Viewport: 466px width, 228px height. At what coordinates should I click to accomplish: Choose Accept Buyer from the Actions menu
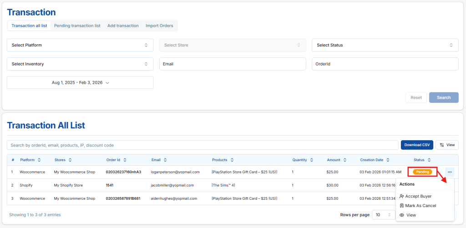tap(418, 196)
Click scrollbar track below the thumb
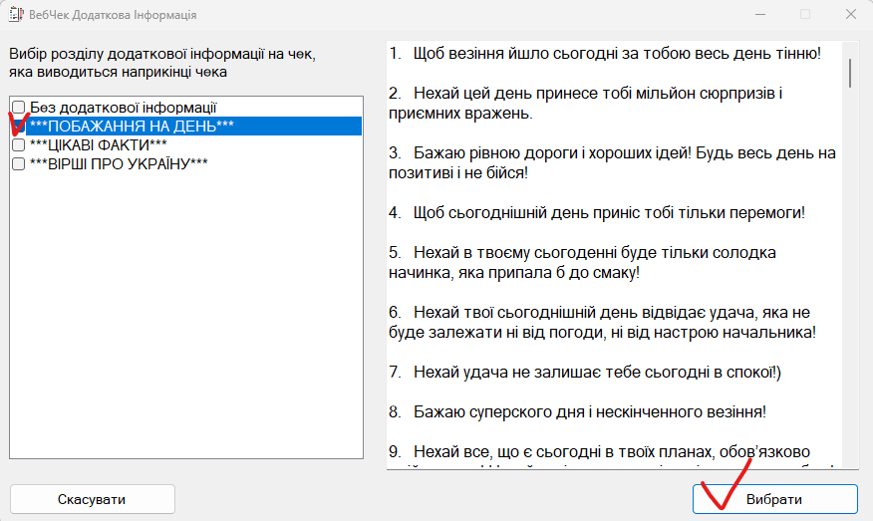 (849, 299)
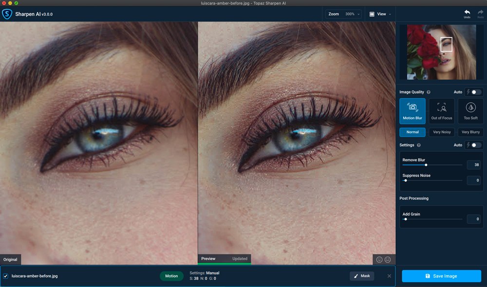
Task: Click the Undo arrow icon
Action: point(466,13)
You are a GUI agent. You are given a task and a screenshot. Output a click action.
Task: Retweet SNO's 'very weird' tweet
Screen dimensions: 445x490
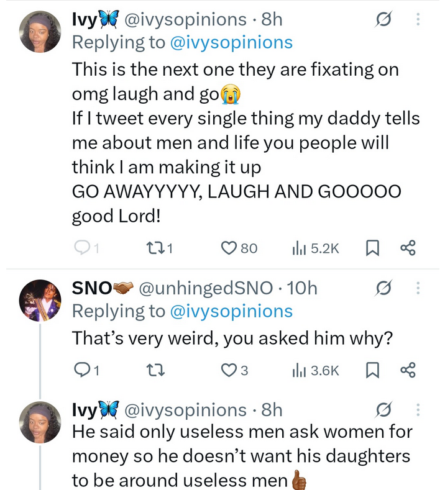pyautogui.click(x=152, y=371)
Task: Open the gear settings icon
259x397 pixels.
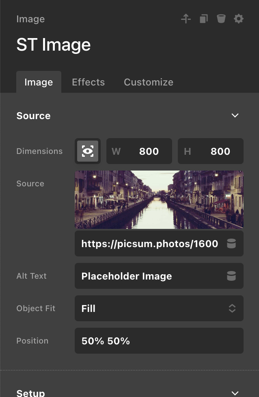Action: [239, 19]
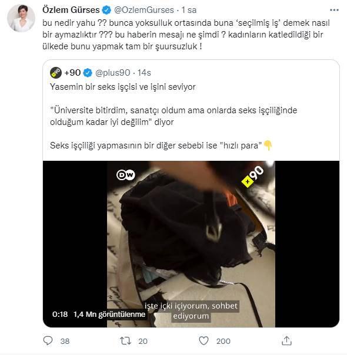The height and width of the screenshot is (355, 347).
Task: Click the 1,4 Mn görüntülenme view count
Action: click(x=109, y=315)
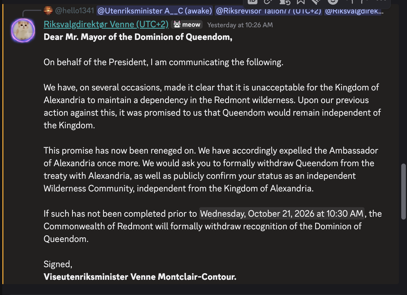407x295 pixels.
Task: Open the add reaction smiley picker
Action: 333,2
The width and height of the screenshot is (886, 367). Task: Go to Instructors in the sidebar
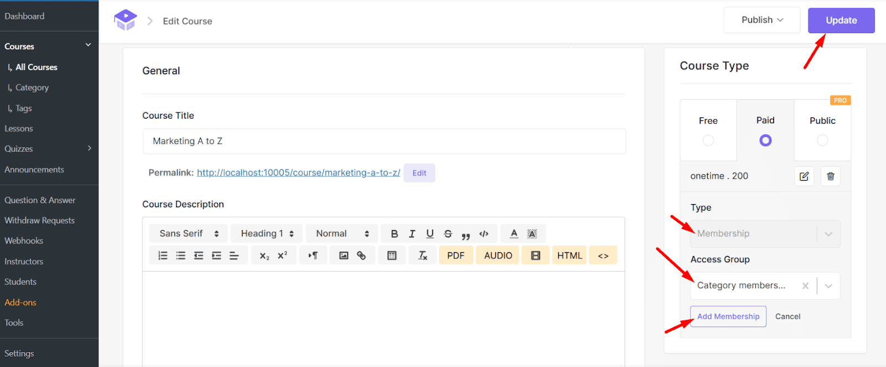24,262
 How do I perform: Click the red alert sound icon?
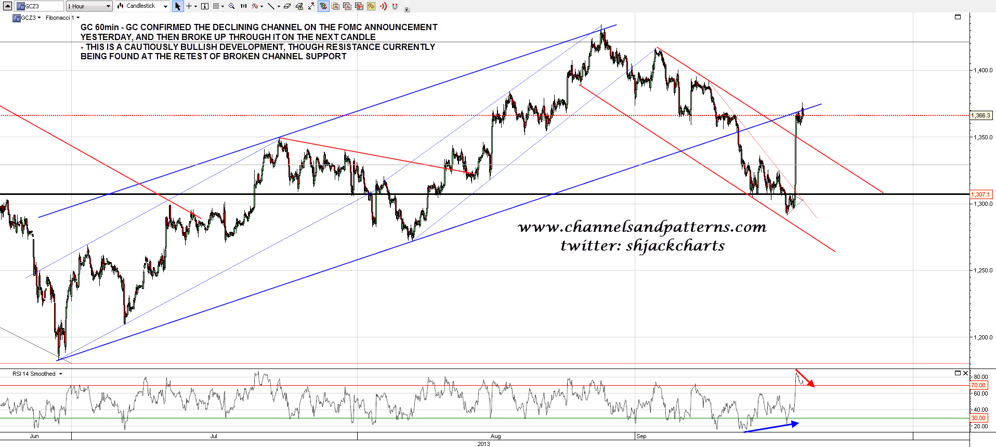[383, 6]
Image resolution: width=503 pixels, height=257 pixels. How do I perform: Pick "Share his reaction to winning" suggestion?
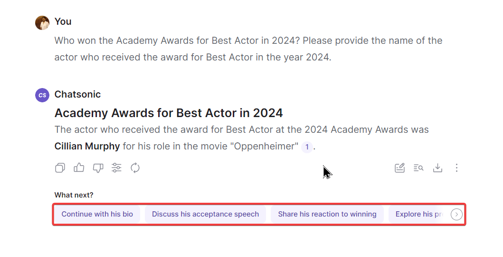pos(327,214)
************
What is needed is an exact copy of the records above, with no pictures in it.

» Your solution:
Viewport: 466px width, 228px height. At what coordinates should I click to accomplish: Choose Accept Buyer from the Actions menu
tap(418, 196)
Click scrollbar track below the thumb
 (849, 299)
Task: Click the Undo arrow icon
Action: point(466,13)
You are a GUI agent. You are given a task and a screenshot. Output a click action.
Task: Retweet SNO's 'very weird' tweet
Screen dimensions: 445x490
pyautogui.click(x=152, y=371)
Task: Open the gear settings icon
259x397 pixels.
Action: [239, 19]
The height and width of the screenshot is (355, 347).
Task: Click the 1,4 Mn görüntülenme view count
Action: click(x=109, y=315)
407x295 pixels.
Task: Open the add reaction smiley picker
Action: 333,2
The width and height of the screenshot is (886, 367). Task: Go to Instructors in the sidebar
24,262
 How do I perform: Click the red alert sound icon?
[383, 6]
Image resolution: width=503 pixels, height=257 pixels. How do I perform: Pick "Share his reaction to winning" suggestion?
pos(327,214)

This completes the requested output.